Occasionally I still work on the OpenAM instance of Kir-Dev because they are transitioning to a custom OAuth2 provider solution and they need support for its plugins I wrote.
Few words about my use-case
My latest addition was a bigger refactor and an OAuth2 AttributeMapper implementation. With this plugin users are able to sign in on federated sites which still uses OpenAM, through the new OAuth2 provider.

With the refactor, I introduced a bug which resulted outages caused by the exhaustion of the database connection pool on Tomcat (the container we use for OpenAM). Make things worse, it wasn’t a trivial leak: it happened quite often (few days) but not after some specified number of logins.
DoS it!
Okay, not exactly. I designed an experiment to generate thousands of log in operations with the help of Selenium, PhantomJS and JMeter. I learned a lot on the way - just for a hint from where I started: control Chrome windows with Selenium from a Ruby loop. I improved my setup from 15 ops/min to 50+ ops/min. I ended up with the following:
Run Selenium as standalone with PhantomJS driver
$ export PATH=$(echo $PATH):/home/balo/apps/phantomjs-1.9.7-linux-x86_64/bin
$ java -jar selenium-server-standalone-2.42.2.jar
Ruby script which simulates a simple login flow
# encoding: utf-8
require 'selenium-webdriver'
OPENAM_LOGIN_URI = "https://HOSTNAME/opensso/UI/Login?service=oauthchain"

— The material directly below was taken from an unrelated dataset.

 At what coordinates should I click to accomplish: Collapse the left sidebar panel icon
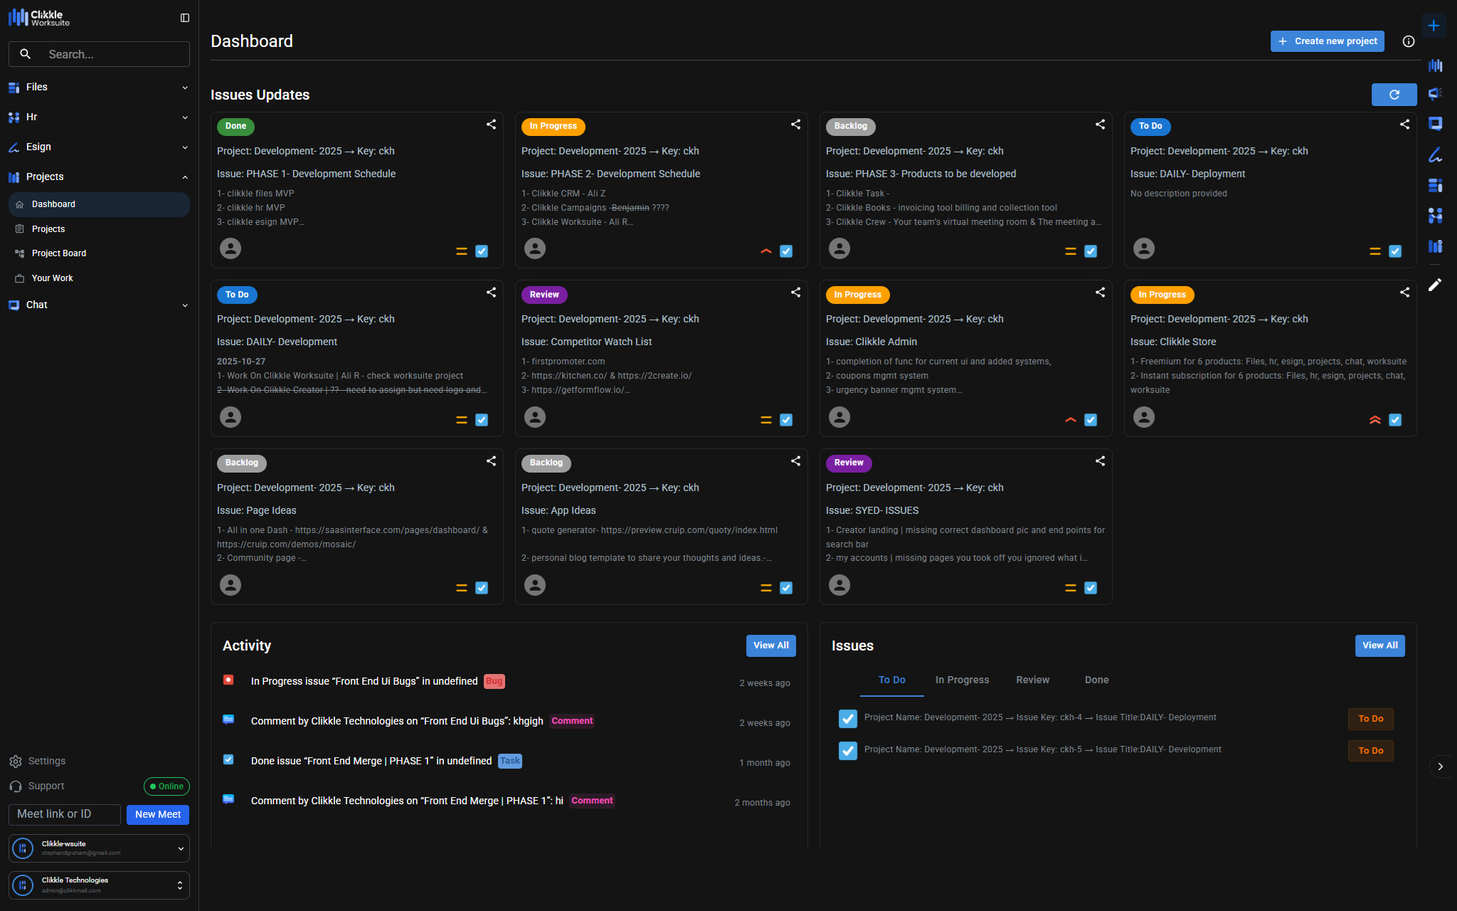[x=185, y=18]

CAPS = Selenium::WebDriver::Remote::Capabilities.phantomjs("phantomjs.cli.args" => ['--ignore-ssl-errors=true'])
def cleanup(driver)
driver.manage.delete_all_cookies
driver.quit
end
def login_process(driver)
driver.get OPENAM_LOGIN_URI
# OpenAM automatically redirects to the login form of the custom OAuth2 provider
user_field = driver.find_element id: "LoginForm_username"
user_field.send_keys "<<username>>"
pass_field = driver.find_element id: "LoginForm_password"

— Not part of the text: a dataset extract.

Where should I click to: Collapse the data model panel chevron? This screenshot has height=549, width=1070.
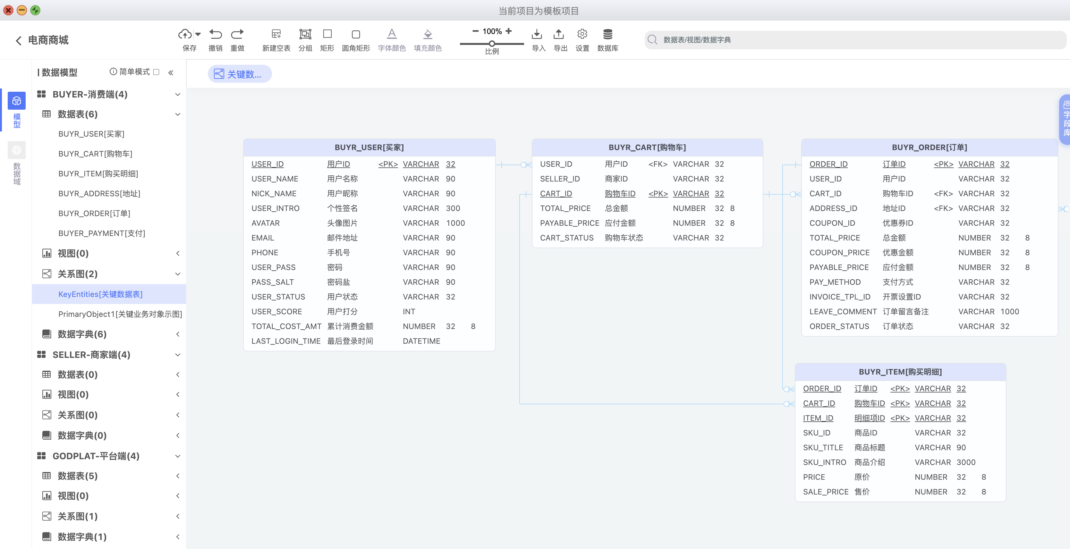tap(171, 72)
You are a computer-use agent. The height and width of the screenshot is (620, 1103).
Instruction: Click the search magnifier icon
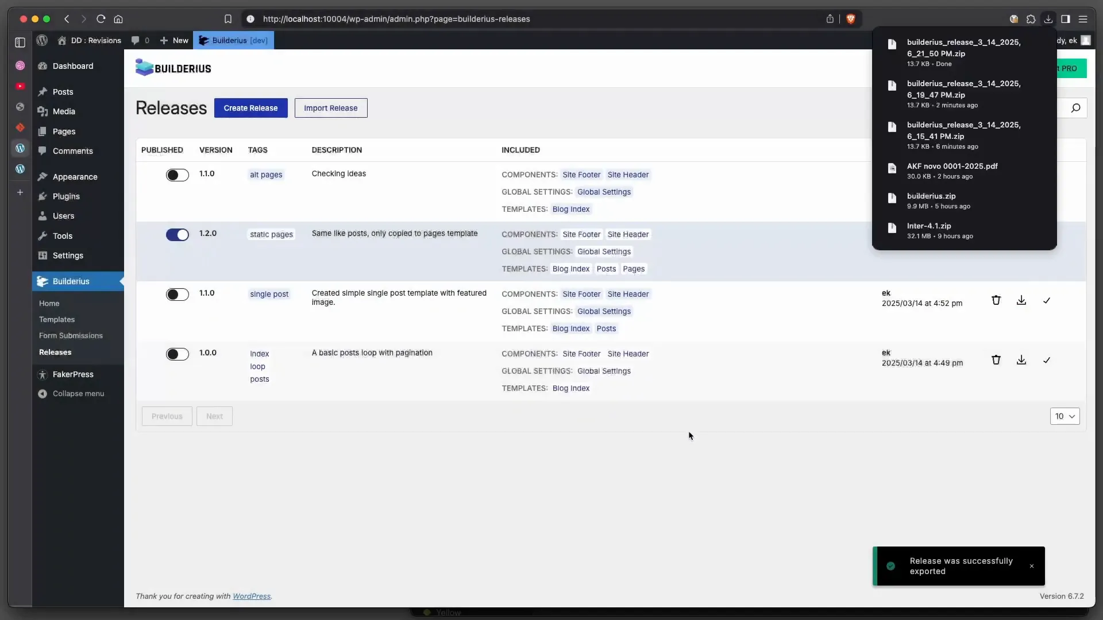1075,108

pass_field.send_keys "<<password>>"
pass_field.submit
sleep 1
# Handle the case when we have to give permission to the application
if driver.title.eql? "Authorize application"

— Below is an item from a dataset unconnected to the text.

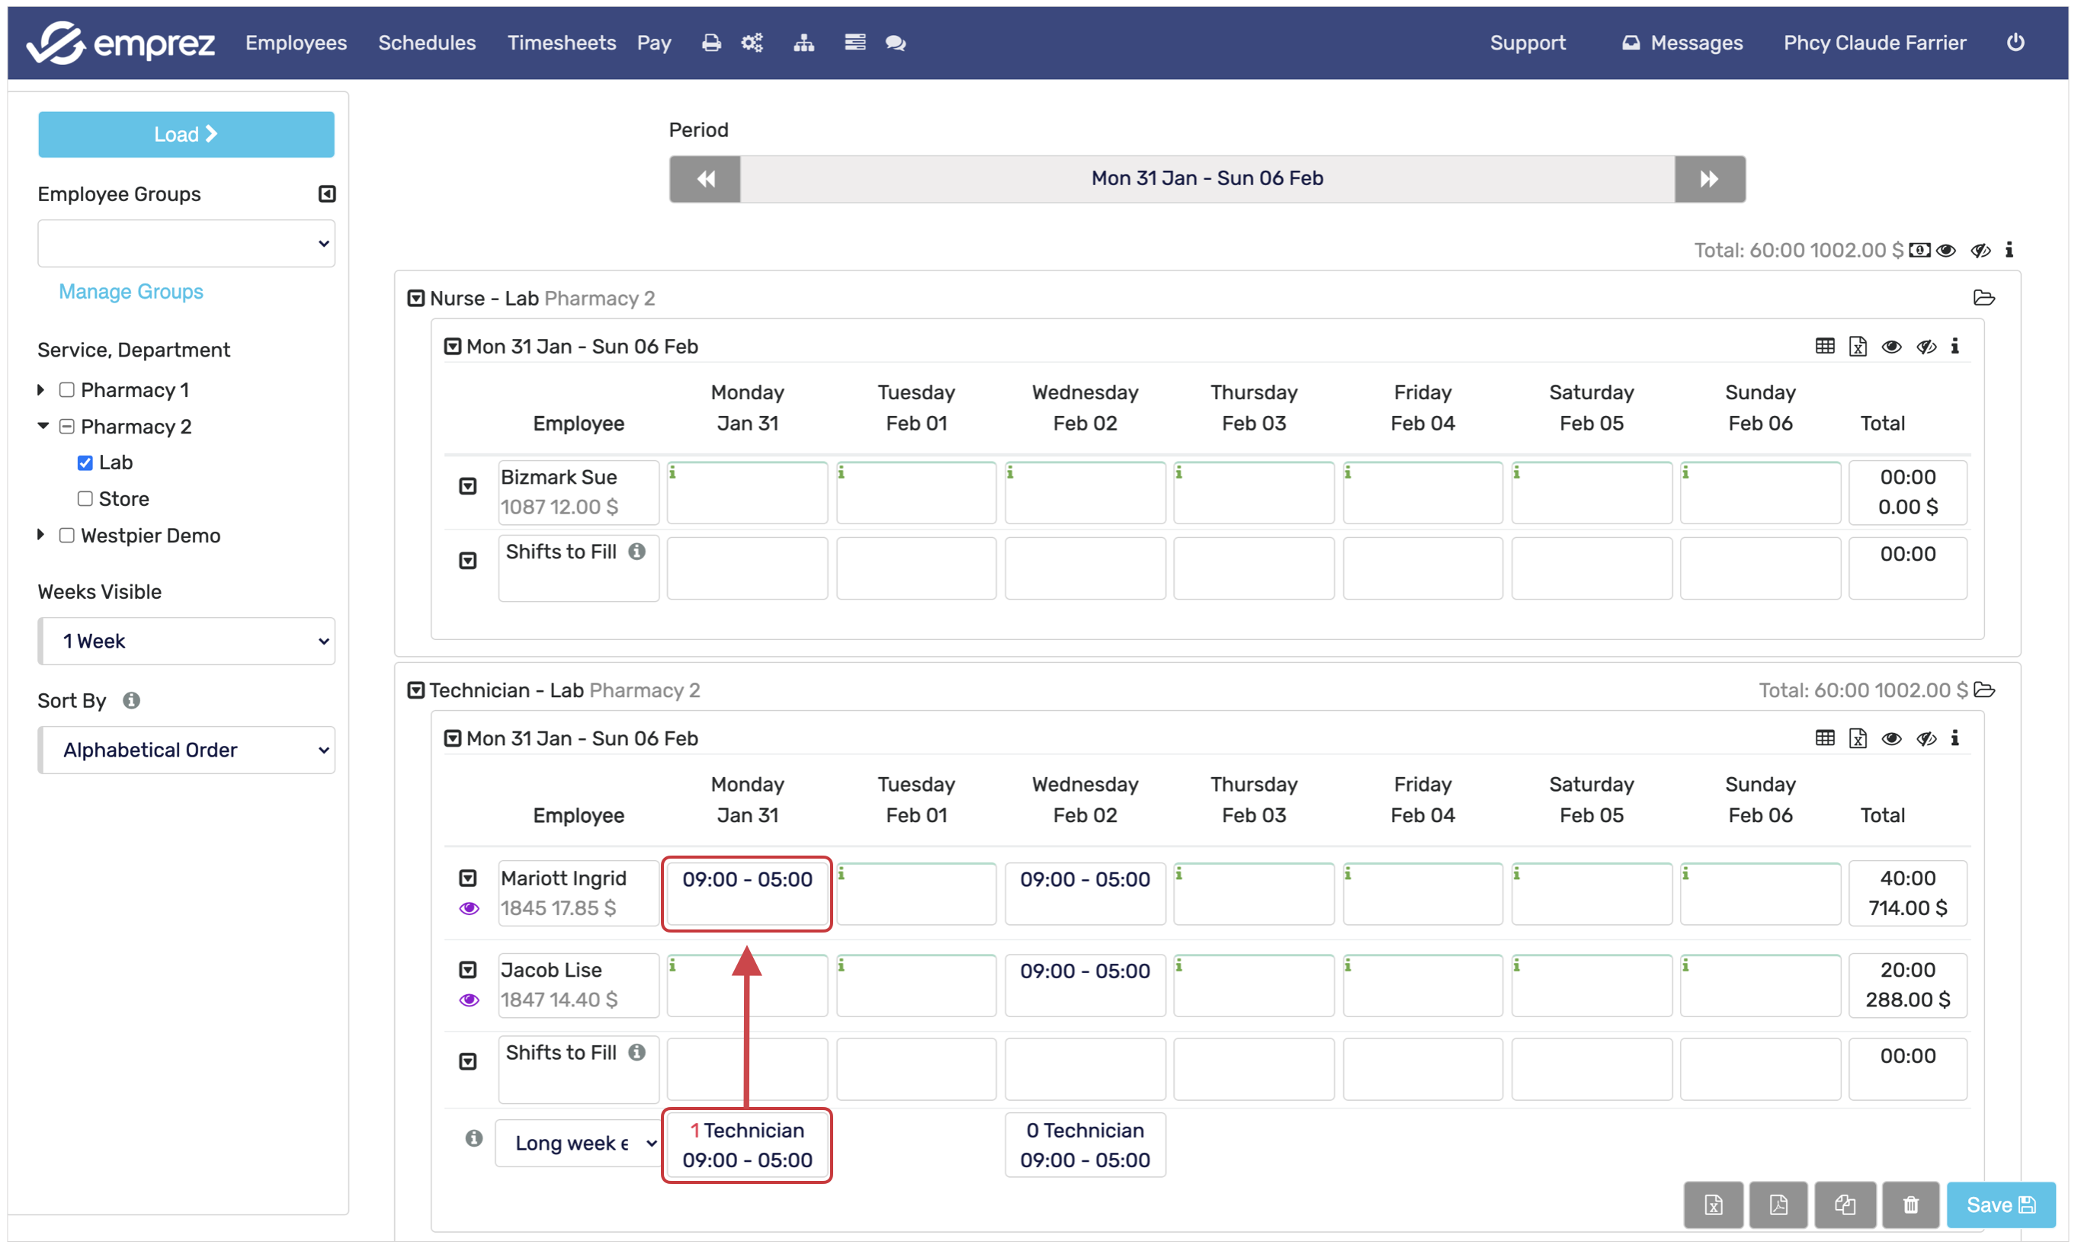The height and width of the screenshot is (1251, 2081).
Task: Expand the Pharmacy 1 tree node
Action: (40, 390)
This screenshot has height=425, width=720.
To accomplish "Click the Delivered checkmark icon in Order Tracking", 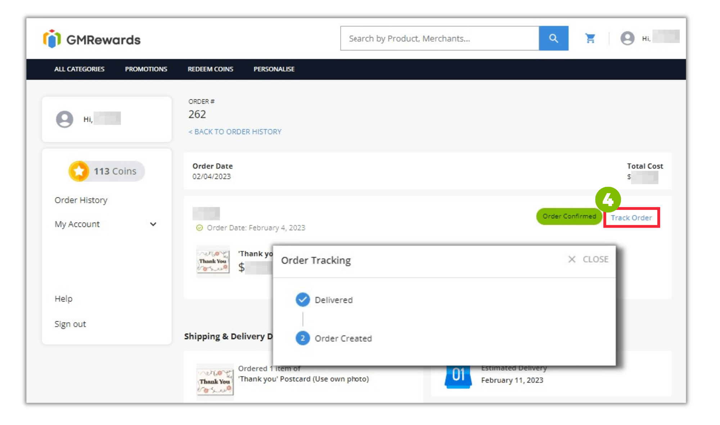I will [x=302, y=299].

driver.find_element(name: "authorized").click
end
wait = Selenium::WebDriver::Wait.new(timeout: 20)
begin
wait.until {
# OpenAM login url or in case of success, the protected app
driver.current_url.start_with? OPENAM_LOGIN_URI or driver.current_url.include? "myprotectedapp.com"
}
# On failure it will redirect to the OpenAM login url which displays the error
raise "gotcha: #{driver.title}" if driver.current_url.start_with? OPENAM_LOGIN_URI
ensure
cleanup(driver)
end
end
driver = Selenium::WebDriver.for :remote, url: "http://127.0.0.1:4444/wd/hub", desired_capabilities: CAPS
login_process driver
Call the script above with JMeter OS Process Sampler a few thousand times on 4 threads and wait for failed login operations
Command: /home/balo/.rbenv/versions/2.1.2/bin/ruby
Parameter: /home/balo/code/src/github.com/vbalazs/vir-auth/do-logins.rb
About the bug
I implemented my database connection class as an AutoCloseable. My mistake was that I wanted to be smart. I made lazy connection initialization (why?!) and connection validation to make sure I handle every possible corner case in the universe. A friendly suggestion: don’t do it.
I simplified the code, from now on it initialises the connection in the constructor and fail early if something went wrong.
Update (07 Sept 2014): @aldaris pointed out a bug I introduced with my fix. You can see his PR here. Thanks!